What is Multicast in Networking?

What is Multicast?

Multicast is a technique of group communication in which the sender distributes data to several receivers or network nodes at the same time. Multicasting is a sort of one-to-many and many-to-many communication in which a sender or senders sends data packets to several recipients at the same time across LANs or WANs. This procedure aids in the reduction of the network’s data frame.

What is multicasting?

Multicasting is similar to broadcasting in that information is provided to targeted or specified members of the network. This task can be completed by sending individual copies to each user or node present in the network, but doing so is wasteful and may increase network latency. To address these drawbacks, multicasting allows a single transmission to be split up among numerous users, reducing the signal’s bandwidth.

Multicast is frequently used in Internet Protocol (IP) streaming media applications such as IPTV and multipoint videoconferencing.


Ethernet frames having a value of 1 in the least-significant bit of the destination address’s first octet are handled as multicast frames and are flooded to all locations on the network at the data link layer, this approach is known as multicast. IP multicast uses this technology to achieve one-to-many IP transmission on Ethernet networks. To reduce CPU burden, modern Ethernet controllers filter received packets by looking up the hash of a multicast destination address in a database that is initialised by software and regulates whether a multicast packet is dropped or fully received.

Ethernet multicasting is supported by all Ethernet networks. Multicasts span the network’s broadcast realm. Ethernet multicast delivery can be controlled using the Multiple Registration Protocol.

Multicast IP

Over an IP network, IP multicast allows for one-to-many communication. The destination nodes send join and depart messages to the routers, informing them if they are the intended recipients of the communications. Regardless of the number of users, the sender only delivers the data packet once. The network routers make the necessary replications so that the packet can reach several receivers at the same time.

Application Layer

IP multicast or data link layer multicast are not used to provide application layer multicast overlay services. Instead, they simulate a multicast with several unicast transmissions. These services are intended for group communication at the application level. For all conference groups, Internet Relay Chat (IRC) uses a single spanning tree throughout its overlay network. PSYC technology, which is less well-known, employs unique multicast methods for each conference. When transmitting content to numerous recipients, certain peer-to-peer technologies use the multicast notion known as peer casting.

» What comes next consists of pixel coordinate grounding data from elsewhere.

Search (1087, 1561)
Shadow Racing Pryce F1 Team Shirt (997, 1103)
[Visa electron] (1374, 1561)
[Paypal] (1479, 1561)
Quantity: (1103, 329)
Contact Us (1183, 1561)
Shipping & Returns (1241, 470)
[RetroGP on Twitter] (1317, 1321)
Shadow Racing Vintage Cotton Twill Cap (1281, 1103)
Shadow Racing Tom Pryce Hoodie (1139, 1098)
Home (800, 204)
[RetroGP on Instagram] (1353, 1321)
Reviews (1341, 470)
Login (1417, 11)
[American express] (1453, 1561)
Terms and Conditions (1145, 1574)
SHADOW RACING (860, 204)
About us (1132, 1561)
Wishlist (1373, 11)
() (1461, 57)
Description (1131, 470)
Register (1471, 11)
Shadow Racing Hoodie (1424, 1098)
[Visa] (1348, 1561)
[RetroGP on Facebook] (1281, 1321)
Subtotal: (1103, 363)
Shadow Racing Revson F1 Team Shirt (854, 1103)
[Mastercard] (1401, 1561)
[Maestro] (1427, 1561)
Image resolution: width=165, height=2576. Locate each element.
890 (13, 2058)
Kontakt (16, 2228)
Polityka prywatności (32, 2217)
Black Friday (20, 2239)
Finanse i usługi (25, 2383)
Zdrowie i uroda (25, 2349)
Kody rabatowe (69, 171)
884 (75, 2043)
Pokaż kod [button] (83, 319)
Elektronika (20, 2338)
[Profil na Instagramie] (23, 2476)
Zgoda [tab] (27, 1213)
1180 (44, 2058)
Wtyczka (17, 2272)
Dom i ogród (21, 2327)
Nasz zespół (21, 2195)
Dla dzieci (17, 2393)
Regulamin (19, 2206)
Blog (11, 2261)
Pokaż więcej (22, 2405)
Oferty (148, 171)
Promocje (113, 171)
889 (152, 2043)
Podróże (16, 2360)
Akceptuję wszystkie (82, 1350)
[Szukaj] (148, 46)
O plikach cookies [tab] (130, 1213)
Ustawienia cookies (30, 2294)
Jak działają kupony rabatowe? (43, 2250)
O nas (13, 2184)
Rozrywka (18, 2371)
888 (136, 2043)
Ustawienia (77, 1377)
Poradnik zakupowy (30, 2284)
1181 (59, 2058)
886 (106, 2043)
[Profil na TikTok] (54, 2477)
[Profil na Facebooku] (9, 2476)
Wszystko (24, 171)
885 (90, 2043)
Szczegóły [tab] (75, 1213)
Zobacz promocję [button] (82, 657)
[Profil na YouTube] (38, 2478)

Another multicast approach is explicit multi-unicast (Xcast), which provides the addresses of all intended destinations within each packet. As a result of the maximum transmission unit constraints, Xcast cannot be utilised for multicast groups with multiple destinations. The Xcast model generally implies that the stations involved in the communication are known ahead of time so that distribution trees may be created and network elements can allocate resources ahead of real data transmission.